To find the actual angle that is here, we do:

A = asin(1 / 2)

      

        
        
        
      

    

Putting that into your calculator, we get 30 degrees. Radians are another way to represent an angle where the following relationship holds:

angle_in_radians = (angle_in_degrees) * (Math.PI / 180.0)

      

        
        
        
      

    

Actually I am a little confused about your code because you do asin

and then sin

after. The property between asin

and sin

is:

arcsin

matches asin

. The above equation states that as long as x >= -Math.PI / 2, x <= Math.PI / 2

or x >= -90, x <= 90

degrees, this relationship holds. In your code, the argument inside sin

will definitely be in the range -1 to 1, and this actually makes it easier:

(fPosXBeforeMoved - sPosX) / Math.sqrt(Math.pow(fPosXBeforeMoved - sPosX, 2) + 
Math.pow(fPosZBeforeMoved - sPosZ, 2));

      

        
        
        
      

    

If you want to find the angle between the moved points, you do not use the right sides of the triangle. I'll talk about this later.

Ok, so how does this relate to your question? Take a look at the equation you have in your code. We have four points to pay attention to:

• fPosXBeforeMoved
  
  - Position of X
  
  your point before moving
• sPosX
  
  - Position of X
  
  your point after moving
• fPosZBeforeMoved
  
  - the position of Z
  
  your point before moving
• sPosZ
  
  - the position of Z
  
  your point after moving.

We can actually represent it in a right-angled triangle like this (sorry bad diagram):

We can think of a point before you moved (fPosXBeforeMoved,fPosZBeforeMoved)

on a plane XZ

, and a point (sPosX,sPosZ)

when you moved it after. This diagram X

will have the horizontal component and the Z

vertical component. Imagine holding an image in front of you. X

there will be an axis going from left to right, there Z

will be an axis up and down, and there Y

will be an axis going out towards you and going inside the image.

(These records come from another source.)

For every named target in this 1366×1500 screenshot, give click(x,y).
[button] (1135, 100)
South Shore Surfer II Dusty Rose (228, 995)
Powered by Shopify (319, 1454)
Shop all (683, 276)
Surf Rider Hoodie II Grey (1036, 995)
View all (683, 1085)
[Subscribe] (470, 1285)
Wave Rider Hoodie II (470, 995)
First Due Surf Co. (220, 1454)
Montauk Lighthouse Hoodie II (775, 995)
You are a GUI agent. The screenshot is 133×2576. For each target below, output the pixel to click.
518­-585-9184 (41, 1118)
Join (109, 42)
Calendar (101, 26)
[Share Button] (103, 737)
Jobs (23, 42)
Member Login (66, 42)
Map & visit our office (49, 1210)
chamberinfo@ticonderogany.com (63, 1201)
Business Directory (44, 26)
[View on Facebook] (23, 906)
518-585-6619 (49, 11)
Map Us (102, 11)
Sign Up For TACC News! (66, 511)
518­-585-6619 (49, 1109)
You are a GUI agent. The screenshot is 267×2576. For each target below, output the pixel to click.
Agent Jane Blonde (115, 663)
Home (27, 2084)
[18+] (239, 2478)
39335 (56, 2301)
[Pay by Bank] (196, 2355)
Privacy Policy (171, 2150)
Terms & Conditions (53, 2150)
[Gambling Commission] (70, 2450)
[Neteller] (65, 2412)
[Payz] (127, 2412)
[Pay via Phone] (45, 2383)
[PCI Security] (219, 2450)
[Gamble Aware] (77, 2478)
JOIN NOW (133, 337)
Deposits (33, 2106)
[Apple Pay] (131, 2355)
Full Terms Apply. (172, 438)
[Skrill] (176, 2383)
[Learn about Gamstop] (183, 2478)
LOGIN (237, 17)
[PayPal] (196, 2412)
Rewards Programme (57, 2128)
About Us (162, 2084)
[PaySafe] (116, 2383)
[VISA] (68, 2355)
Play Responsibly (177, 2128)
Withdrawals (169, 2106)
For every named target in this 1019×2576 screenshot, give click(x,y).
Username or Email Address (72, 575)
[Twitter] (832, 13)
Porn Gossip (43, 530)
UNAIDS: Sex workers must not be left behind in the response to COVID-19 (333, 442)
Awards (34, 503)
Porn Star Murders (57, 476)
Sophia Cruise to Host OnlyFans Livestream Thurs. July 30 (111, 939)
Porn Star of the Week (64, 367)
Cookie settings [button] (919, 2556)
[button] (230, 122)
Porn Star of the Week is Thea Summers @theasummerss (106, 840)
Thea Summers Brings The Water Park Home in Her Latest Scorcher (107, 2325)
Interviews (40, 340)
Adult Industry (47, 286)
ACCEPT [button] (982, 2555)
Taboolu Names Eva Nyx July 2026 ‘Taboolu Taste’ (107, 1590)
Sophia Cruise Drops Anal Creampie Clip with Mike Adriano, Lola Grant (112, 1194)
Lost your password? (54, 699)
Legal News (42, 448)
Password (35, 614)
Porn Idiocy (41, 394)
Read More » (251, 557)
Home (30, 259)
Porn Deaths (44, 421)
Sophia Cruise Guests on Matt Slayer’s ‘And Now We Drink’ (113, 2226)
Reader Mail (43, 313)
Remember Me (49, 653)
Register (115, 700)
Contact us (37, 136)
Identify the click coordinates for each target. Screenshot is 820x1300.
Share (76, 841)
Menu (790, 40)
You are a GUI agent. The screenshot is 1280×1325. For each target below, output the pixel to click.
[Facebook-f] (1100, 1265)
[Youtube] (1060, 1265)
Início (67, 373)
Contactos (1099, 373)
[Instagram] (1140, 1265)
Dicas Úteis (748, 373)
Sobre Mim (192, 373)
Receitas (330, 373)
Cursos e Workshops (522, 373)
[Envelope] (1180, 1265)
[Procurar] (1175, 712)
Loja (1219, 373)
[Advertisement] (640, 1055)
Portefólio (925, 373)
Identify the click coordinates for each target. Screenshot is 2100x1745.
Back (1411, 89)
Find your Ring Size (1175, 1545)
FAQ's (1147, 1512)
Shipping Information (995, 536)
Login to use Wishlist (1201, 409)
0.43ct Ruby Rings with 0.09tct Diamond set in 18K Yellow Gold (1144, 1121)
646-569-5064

We can find the length of the adjacent segment ( AC

) using the difference between the coordinates X

and the length of the opposite segment ( AB

), taking the difference between the Z

coordinates. All we need is to find the length of the hypotenuse ( h

). If you remember from school, this is simply done using the Pythagorean theorem:

h^2 = a^2 + b^2
h = sqrt(a^2 + b^2)

      

        
        
        
      

    

So if you link to a diagram, our hypotenuse is thus (in JavaScript):

Math.sqrt(Math.pow(fPosXBeforeMoved - sPosX, 2) + Math.pow(fPosZBeforeMoved - sPosZ, 2));

      

        
        
        
      

    

You will learn this as part of your code. We've covered sin

, but we'll look at cos

. cos

- the ratio of the length of the adjacent side to the hypotenuse. In other words:

cos A = adjacent / hypotenuse = b / h

      

        
        
        
      

    

This explains this part:

(sPosX - fPosXBeforeMoved) / Math.sqrt(Math.pow(sPosX - fPosXBeforeMoved, 2) + 
Math.pow(sPosZ - fPosZBeforeMoved, 2));

      

        
        
        
      

    

Note that I am replacing subtraction sPosX

and fPosXBeforeMoved

versus what you had in your code. The reason is that when you study a point before and after point, point after always comes first , then point before second. At the bottom, when you compute the hypotenuse, it doesn't matter, because no matter what order the values ​​are subtracted from, we take the square of the subtraction, so you get the same number anyway, no matter the order. I decided to reverse the order of the hypotenuse here to be consistent. The value matters at the top, as a value that is positive or negative when subtracted will matter when you find the angle at the end.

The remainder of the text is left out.